Something needs to be done to hold the police accountable and to reduce the possibility for these acts to be perpetuated.
Fortunately, we can easily find help in this matter. In 2018, a watchdog organization offered some suggestions for responding to this barbaric treatment of women in police custody, that plagues both rich and poor countries.
Guided by some of these suggestions, I make the following recommendations that seem most suitable for the Guyana situation:
1) The Commission on Women needs to become fully involved in this issue of how women are treated at police stations.
2) The Commission must have representatives throughout Guyana, who must be contacted, by the police station in their vicinity, whenever a woman is to be detained for over six hours.
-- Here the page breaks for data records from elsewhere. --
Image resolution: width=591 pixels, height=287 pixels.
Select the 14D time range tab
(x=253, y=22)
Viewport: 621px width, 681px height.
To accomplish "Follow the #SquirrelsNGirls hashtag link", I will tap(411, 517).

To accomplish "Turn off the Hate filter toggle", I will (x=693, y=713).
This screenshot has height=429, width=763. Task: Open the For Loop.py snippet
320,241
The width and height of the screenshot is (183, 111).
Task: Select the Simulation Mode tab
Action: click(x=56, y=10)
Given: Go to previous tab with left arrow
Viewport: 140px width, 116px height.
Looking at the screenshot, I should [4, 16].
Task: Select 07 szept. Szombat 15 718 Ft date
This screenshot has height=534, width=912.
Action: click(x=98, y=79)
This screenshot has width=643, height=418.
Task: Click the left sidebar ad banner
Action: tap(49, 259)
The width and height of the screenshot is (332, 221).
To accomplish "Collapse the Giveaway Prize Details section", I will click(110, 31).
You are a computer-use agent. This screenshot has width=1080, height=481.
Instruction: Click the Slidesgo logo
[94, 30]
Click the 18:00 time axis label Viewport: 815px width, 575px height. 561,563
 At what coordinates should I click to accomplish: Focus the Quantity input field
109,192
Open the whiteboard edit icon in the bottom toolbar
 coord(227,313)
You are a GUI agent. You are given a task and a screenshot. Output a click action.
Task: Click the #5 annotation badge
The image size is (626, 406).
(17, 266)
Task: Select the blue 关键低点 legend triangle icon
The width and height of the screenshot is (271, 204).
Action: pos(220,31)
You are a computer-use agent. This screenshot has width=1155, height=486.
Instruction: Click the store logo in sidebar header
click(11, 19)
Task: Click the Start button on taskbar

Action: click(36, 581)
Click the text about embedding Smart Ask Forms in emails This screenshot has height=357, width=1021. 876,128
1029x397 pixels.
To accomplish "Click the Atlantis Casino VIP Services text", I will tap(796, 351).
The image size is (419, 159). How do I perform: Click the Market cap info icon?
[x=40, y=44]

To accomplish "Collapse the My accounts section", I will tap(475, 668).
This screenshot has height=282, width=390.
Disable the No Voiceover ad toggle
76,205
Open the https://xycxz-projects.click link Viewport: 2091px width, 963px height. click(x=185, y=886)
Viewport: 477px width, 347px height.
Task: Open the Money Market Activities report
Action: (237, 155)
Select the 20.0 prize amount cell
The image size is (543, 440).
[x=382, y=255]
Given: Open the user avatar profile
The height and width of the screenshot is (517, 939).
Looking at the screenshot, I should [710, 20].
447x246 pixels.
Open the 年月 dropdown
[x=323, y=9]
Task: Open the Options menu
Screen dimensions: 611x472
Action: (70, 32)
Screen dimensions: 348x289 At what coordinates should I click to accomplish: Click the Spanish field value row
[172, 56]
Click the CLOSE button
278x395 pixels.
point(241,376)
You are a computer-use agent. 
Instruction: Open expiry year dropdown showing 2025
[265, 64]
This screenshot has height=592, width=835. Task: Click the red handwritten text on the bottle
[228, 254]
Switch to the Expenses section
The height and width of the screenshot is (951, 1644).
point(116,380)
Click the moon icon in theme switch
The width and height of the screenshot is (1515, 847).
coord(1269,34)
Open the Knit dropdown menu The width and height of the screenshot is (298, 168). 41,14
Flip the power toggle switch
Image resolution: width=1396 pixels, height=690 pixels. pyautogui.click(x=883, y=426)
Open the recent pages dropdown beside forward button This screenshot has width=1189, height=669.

3) The Commission must be given the authority and responsibility to visit and monitor women who are being held in custody by the police.
4) This authority must enable them to visit such women at any hour of the day or night.
5) All police stations with holding facilities for women must have at least one female officer on duty at every shift.
6) All police stations with holding facilities for females must have in stock hygiene packs and regular sanitary products for use by female detainees.
7) All police stations with holding facilities for females must also have proper facilities for the healthy disposal of such products.
Let us remember, whether we care to admit it or not, in CARICOM countries our women are seen as the custodians of our decency, our values. To disrespect and shame our women in this manner is to undermine our sense of decency, our virtue.